## Text provided
In the mid 1960s French literary theorist, philosopher, critic and semiotician Roland Barthes (1915-80) questioned the theory regarding semiology positing the idea that it was part of linguistics and not as Saussure postulated that structural linguistics was part of semiology.

For Barthes there were no extensive system of signs outside of human language and so semiology as a system could not work autonomously. The system of signs whether images or objects, gestures or musical sounds required the system of language to attain meaning and because it could not function outside of language semiology was thus deemed part of linguistics.

In regards to nature and culture as expressions of signification their existence can not exist without the system of language and the function of language as a system can not exist outside of a words definition, the signified. Further to this a word exists in a historical timeframe, it has origins.

For structuralists reality is a structure with a centre. Structuralism put forward the idea that texts, societies and nature are made up of and represented by fixed relationships between signs. What are these relationships? The signs by which we form reality are given meanings by their relationships to other signs within an overall structure. This system of relationships which represents reality follows a coherent and logical set of rules which at its centre for French philosopher and founder of deconstruction Jacques Derrida (1930-2004) a single concept that guarantees the logical coherence of the rules. What are these rules and the centre to which Derrida suggests?  

The word structure has had many interpretations from Aristotle and Descartes through to the Romantics, philosophy, Catholicism and Japanese poetry. All these structures including structuralism are governed by a coherent set of rules with a centre. For Aristotle it was the law of non-contradiction and the Prime Mover (God), for Descartes the logical structure of science and nature had God-given reason at its centre, for some Romantics, the structure of nature has the artist’s unique self or emotion, for philosophy it’s logic, the rituals of Catholicism has Jesus Christ and Japanese Tanka poetry as interpreted by Tsurayuki (872-945) has genuine emotion whilst Haiku as interpreted by Basho (1644-94) regarded its centre as impersonality.

## Requests
1. Please condense the paragraph of the semiology passage that begins "For Barthes there were no extensive system" into two short sentences, keeping its main facts.
2. According to the semiology passage, what did Basho regard as the center of Haiku?
The rows after this point are separate from the semiology passage.

## Given information
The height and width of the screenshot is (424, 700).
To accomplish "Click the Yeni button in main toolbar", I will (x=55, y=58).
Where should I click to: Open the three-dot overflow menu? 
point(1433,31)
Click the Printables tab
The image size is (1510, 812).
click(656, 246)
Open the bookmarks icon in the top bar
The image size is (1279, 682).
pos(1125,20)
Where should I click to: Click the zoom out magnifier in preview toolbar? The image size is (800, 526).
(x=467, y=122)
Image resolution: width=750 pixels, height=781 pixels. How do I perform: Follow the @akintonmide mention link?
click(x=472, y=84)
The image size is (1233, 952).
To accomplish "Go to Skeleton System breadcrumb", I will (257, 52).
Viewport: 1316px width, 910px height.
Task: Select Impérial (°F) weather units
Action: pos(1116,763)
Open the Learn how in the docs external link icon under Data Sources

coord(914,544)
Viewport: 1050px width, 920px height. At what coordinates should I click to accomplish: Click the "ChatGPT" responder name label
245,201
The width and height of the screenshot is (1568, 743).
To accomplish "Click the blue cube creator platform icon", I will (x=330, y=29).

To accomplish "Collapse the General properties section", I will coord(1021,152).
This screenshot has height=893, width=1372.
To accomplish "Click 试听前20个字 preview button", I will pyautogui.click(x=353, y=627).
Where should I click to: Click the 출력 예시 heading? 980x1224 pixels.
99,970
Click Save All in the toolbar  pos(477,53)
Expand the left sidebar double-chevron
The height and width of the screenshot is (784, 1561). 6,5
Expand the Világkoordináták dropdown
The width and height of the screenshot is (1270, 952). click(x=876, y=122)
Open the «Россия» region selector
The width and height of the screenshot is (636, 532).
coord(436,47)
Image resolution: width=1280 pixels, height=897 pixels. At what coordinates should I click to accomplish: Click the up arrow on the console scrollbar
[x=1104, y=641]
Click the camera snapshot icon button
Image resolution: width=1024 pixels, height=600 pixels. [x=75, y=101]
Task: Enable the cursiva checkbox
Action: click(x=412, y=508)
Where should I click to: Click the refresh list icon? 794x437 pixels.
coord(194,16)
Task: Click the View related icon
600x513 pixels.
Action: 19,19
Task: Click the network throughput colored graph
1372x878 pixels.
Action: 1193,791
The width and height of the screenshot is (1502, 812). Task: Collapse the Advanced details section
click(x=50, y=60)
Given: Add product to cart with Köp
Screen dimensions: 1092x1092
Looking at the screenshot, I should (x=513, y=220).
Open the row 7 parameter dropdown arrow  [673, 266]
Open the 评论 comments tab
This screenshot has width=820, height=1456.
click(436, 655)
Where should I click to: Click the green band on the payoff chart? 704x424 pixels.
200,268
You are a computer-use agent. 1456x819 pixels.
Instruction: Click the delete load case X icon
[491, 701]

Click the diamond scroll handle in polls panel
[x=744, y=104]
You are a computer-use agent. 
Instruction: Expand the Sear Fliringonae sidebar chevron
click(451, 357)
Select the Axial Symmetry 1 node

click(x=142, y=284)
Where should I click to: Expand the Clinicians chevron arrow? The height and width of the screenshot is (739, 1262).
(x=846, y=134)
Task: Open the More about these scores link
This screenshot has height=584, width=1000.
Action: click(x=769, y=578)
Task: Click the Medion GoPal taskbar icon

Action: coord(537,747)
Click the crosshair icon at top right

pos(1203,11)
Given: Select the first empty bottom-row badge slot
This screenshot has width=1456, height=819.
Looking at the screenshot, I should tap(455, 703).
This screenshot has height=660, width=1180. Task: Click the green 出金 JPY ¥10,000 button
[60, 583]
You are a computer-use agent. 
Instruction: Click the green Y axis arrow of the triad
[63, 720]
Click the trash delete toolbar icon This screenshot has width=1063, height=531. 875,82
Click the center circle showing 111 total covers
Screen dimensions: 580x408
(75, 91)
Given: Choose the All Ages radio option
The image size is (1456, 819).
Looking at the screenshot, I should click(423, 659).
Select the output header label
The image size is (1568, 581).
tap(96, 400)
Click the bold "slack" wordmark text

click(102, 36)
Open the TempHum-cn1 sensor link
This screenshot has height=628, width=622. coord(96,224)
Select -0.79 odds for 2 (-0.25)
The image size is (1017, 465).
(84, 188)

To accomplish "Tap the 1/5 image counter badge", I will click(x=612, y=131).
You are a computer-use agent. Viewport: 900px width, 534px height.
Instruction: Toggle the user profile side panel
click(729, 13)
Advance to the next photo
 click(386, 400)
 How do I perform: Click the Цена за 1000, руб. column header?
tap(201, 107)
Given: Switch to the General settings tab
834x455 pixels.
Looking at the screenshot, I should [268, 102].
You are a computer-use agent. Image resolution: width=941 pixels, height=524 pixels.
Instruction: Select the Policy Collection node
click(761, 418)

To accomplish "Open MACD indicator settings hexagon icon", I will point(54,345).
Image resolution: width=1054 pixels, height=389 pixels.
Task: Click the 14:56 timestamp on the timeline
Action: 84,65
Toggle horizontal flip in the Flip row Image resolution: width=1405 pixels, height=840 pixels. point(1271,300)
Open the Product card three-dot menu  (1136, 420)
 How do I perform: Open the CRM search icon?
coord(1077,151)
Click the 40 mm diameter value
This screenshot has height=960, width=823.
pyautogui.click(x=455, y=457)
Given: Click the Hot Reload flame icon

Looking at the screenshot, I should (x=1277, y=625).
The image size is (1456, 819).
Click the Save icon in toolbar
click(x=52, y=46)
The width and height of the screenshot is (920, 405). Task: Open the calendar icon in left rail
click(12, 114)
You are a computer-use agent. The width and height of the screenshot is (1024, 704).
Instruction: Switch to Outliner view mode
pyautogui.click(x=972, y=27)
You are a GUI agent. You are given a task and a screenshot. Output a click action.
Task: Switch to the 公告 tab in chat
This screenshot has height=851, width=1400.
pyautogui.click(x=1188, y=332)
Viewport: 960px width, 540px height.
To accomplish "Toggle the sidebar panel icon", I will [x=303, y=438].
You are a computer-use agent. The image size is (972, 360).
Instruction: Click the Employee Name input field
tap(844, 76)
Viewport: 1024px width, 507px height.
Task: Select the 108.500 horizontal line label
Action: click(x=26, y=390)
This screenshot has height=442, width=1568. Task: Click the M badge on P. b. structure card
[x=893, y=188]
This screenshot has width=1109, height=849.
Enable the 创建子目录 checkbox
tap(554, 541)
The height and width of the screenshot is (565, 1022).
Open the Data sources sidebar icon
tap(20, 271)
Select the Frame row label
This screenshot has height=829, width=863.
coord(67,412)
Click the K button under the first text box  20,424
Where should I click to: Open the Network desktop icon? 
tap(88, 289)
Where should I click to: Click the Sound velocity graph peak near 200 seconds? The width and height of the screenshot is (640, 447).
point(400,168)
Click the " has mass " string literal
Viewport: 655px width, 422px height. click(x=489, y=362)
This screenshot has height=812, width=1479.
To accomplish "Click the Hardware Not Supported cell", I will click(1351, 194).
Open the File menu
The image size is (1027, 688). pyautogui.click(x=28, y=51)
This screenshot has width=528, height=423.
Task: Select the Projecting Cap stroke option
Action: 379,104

## Task results
1. Barthes held that no extensive sign system exists outside human language, so images, objects, gestures and musical sounds all need language to gain meaning. Because semiology cannot function apart from language, he considered it part of linguistics.

2. Impersonality.